Convert every line of the items below into a Markdown table with the columns Row and Line. Number the rows and leave out blank lines.
####################
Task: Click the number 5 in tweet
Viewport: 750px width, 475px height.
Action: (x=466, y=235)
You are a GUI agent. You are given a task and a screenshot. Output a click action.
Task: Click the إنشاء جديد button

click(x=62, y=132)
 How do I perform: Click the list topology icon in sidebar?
####################
__The reply__
| Row | Line |
|---|---|
| 1 | Task: Click the number 5 in tweet |
| 2 | Viewport: 750px width, 475px height. |
| 3 | Action: (x=466, y=235) |
| 4 | You are a GUI agent. You are given a task and a screenshot. Output a click action. |
| 5 | Task: Click the إنشاء جديد button |
| 6 | click(x=62, y=132) |
| 7 |  How do I perform: Click the list topology icon in sidebar? |